The trainer lady kept telling us “I’m going to find you a great dog. Only the best. I know you’re ready for one right now, but I’m
not going to settle for just a good dog, you’re going to get only the best,” she kept assuring us. After about 8 months though we
got tired of waiting and we cancelled our contract with her and got our money back. Back to square one, as they say.
So I went on the interwebs and started doing some research to see what other options we had for finding a drug dog source. I
looked for other dog trainers in Washington, then I started looking in Oregon, and California, and then I found a website for
“Southern Coast K9” in California. They currently had 54 (!!) dogs in stock; all handpicked from strong European bloodlines.
Then I saw the training facility was actually in, uh..Florida, which was literally just about as far from Poulsbo as one could get.

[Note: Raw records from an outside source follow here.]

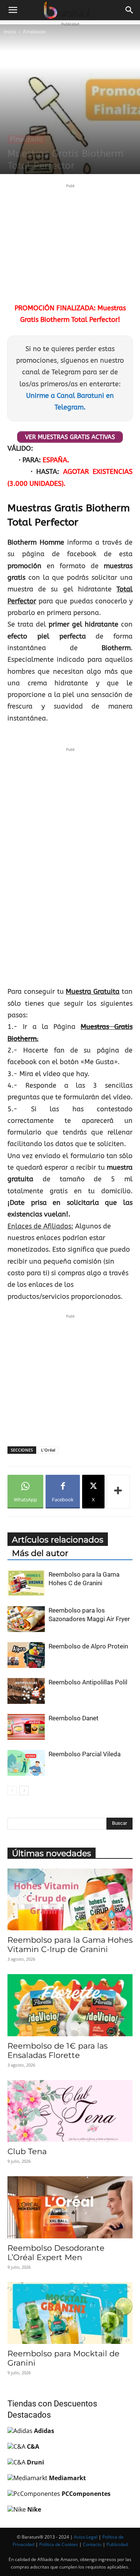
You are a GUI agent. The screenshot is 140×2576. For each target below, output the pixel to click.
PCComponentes (86, 2494)
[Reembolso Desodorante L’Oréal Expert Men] (70, 2207)
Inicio (10, 31)
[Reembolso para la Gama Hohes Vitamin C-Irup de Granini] (70, 1899)
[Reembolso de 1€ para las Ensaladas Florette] (70, 2005)
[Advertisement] (70, 242)
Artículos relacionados (57, 1540)
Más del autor (40, 1553)
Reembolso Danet (74, 1718)
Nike (34, 2509)
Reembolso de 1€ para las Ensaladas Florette (57, 2050)
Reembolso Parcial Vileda (85, 1754)
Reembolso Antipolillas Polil (88, 1682)
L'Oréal (48, 1450)
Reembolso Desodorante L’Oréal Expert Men (56, 2252)
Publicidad (117, 2544)
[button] (13, 10)
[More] (118, 1491)
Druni (35, 2462)
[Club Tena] (70, 2111)
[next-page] (24, 1790)
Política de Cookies (58, 2544)
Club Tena (27, 2151)
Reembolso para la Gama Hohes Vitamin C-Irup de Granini (70, 1944)
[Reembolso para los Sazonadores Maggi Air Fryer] (26, 1619)
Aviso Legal (85, 2537)
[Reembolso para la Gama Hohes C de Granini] (26, 1583)
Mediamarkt (67, 2478)
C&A (33, 2446)
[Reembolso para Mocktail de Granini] (70, 2313)
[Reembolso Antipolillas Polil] (26, 1691)
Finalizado (34, 31)
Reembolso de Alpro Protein (88, 1646)
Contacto (92, 2544)
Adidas (44, 2431)
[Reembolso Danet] (26, 1727)
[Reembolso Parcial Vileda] (26, 1763)
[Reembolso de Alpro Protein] (26, 1655)
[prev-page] (12, 1790)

But the more I looked at their website, the more excited I got. They were a world-class training facility, and did I mention they
had 54 European working dogs in their kennels ready to go? The question was…would the department pay for me to go to a K9
school 3,000 miles away? 6,000 miles round trip?!?

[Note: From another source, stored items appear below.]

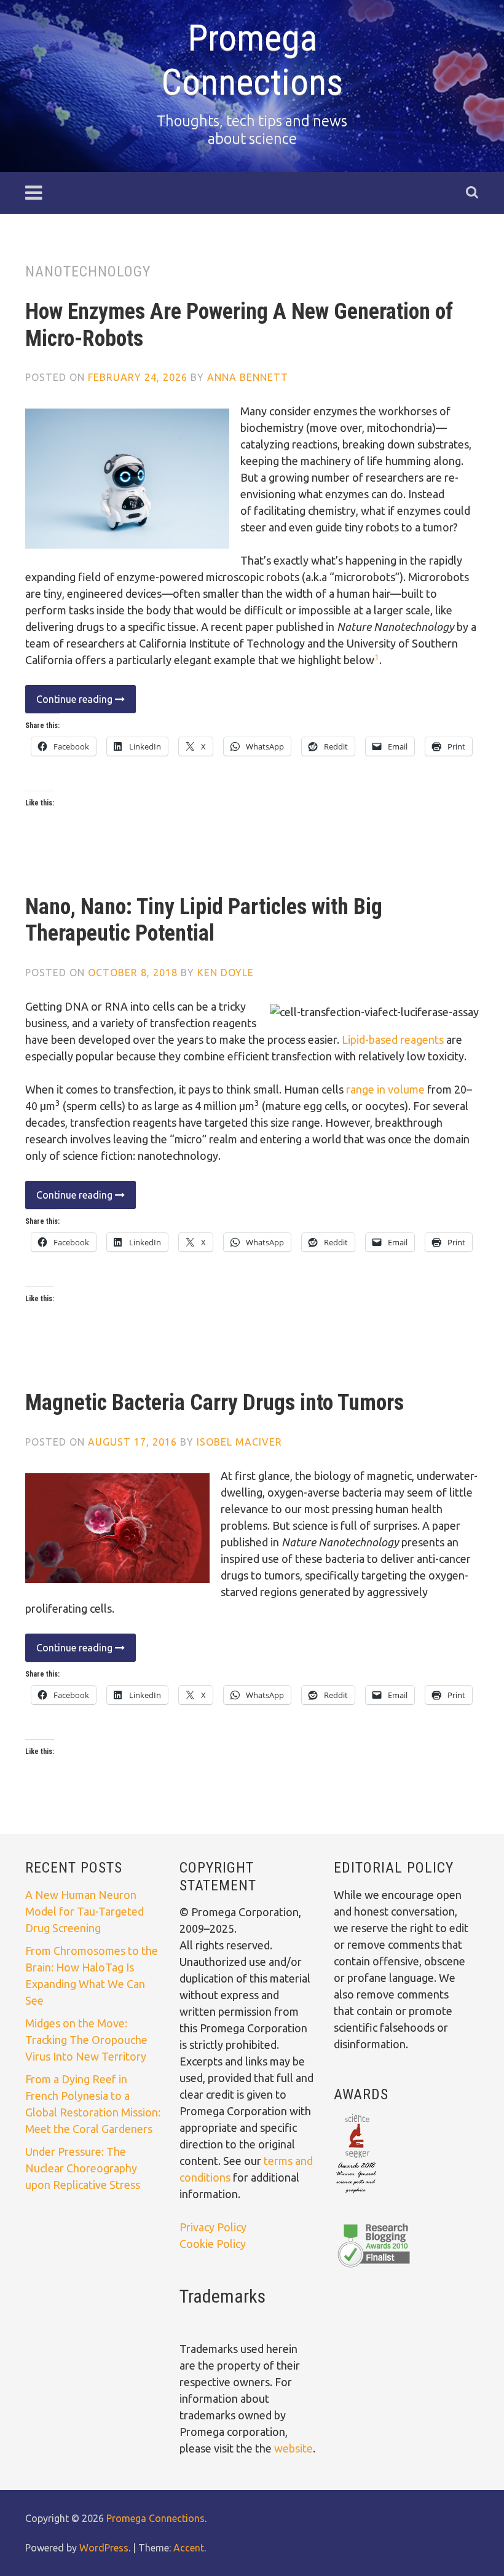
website (293, 2448)
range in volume (385, 1089)
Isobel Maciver (239, 1441)
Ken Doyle (225, 972)
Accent (188, 2547)
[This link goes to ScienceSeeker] (356, 2194)
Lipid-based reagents (393, 1039)
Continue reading (70, 703)
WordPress (103, 2547)
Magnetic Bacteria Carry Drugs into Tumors (214, 1402)
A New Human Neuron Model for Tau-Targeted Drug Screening (84, 1911)
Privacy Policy (212, 2227)
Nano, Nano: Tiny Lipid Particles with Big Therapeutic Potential (203, 920)
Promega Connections (252, 60)
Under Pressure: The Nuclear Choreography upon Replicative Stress (82, 2168)
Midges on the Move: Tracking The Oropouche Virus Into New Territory (86, 2039)
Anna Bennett (247, 377)
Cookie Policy (212, 2243)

Short answer: yes. It helped when I explained to the sergeant in charge of the K-9 program that I had found a good source for
dogs. Then I enticed him by suggesting that if he sent me to Florida to get the dog and the training, he might also need to come
along too, to, you know…”supervise” and hang out. My suggestion totally worked; he loved the idea. Actually, he decided to skip
the two weeks of watching me train part; instead he quickly convinced the Chief to send him there first to scout the place out
and pick a dog. Of course I really wanted to pick out the dog, but the Sergeant pulled rank and I couldn’t complain too much
because it was a done deal and I’d follow about a month later. Within a week, Sgt. Halsted had flown out there, rented a car
and a hotel room, and got a tour of the kennels. He liked what he saw and the trainers there brought out a bunch of dogs for
him to look over. He picked one out for us and left a check for $10,000 dollars with the trainers, who started training the dog to
detect street drug odors. With specific instructions to exclude marijuana training.

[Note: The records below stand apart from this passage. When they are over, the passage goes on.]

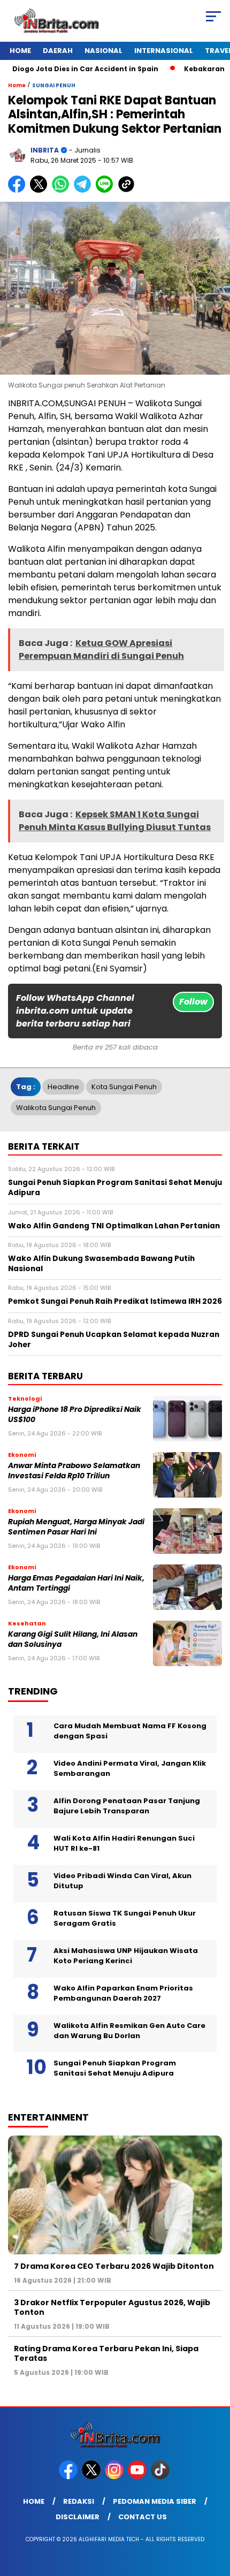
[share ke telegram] (84, 190)
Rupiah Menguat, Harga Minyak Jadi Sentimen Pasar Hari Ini (76, 1527)
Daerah (58, 50)
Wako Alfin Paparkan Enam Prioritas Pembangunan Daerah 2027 (123, 1993)
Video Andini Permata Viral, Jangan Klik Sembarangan (129, 1768)
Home (20, 50)
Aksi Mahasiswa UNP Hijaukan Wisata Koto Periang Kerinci (125, 1956)
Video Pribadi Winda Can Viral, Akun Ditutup (122, 1881)
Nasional (103, 50)
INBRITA (44, 150)
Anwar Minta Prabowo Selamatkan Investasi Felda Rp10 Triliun (74, 1471)
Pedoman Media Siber (154, 2501)
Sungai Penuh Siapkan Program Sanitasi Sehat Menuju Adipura (114, 2068)
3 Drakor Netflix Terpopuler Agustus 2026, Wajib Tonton (112, 2307)
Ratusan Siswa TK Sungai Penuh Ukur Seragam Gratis (124, 1918)
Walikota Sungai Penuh (56, 1108)
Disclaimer (77, 2517)
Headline (63, 1087)
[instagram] (115, 2477)
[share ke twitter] (41, 190)
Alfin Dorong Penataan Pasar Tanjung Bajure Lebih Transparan (126, 1806)
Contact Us (142, 2517)
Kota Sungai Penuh (124, 1087)
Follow (193, 1002)
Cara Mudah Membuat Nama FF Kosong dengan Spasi (129, 1731)
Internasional (163, 50)
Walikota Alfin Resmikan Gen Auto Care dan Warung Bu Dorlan (129, 2030)
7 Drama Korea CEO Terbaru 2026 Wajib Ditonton (114, 2266)
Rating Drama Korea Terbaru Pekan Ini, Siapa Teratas (106, 2353)
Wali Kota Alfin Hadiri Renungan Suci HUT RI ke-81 (124, 1843)
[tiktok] (161, 2477)
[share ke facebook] (19, 190)
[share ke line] (107, 190)
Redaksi (78, 2501)
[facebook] (69, 2477)
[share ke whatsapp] (63, 190)
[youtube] (138, 2477)
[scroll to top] (214, 2514)
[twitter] (92, 2477)
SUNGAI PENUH (53, 85)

The dog was a two year old Belgian Malinois/German Shephard mix that that had arrived from Germany just a month earlier.
Although I had been envisioning a floppy-eared lab, I was not disappointed with a pointy-eared dog, because the one selected
definitely had the Command Presence I wanted. I was quite pleased with the Sergeant’s pick. A couple weeks later I flew down
there and started learning how to be a K9 handler.
Actually, let me back up a bit here. When I first got assigned as the department’s next K9 Handler, there was that really long
period of time where I was dogless, waiting for a partner. But while I was waiting I was also getting ready, and I was going to
trainings to prepare me. The first special course I attended was in Eastern Washington; a three day Washington State Patrol
sponsored training in highway drug interdiction, which is what it’s called when the police intercept and stop drug smugglers on
the road.
The students in the class were cops from a dozen other agencies across the state. Like all the other police trainings I attended,
the room was full of testosterone and sunglasses and big guys casually posturing and walking around with a swagger, carrying
their badges and guns on their off-duty belts.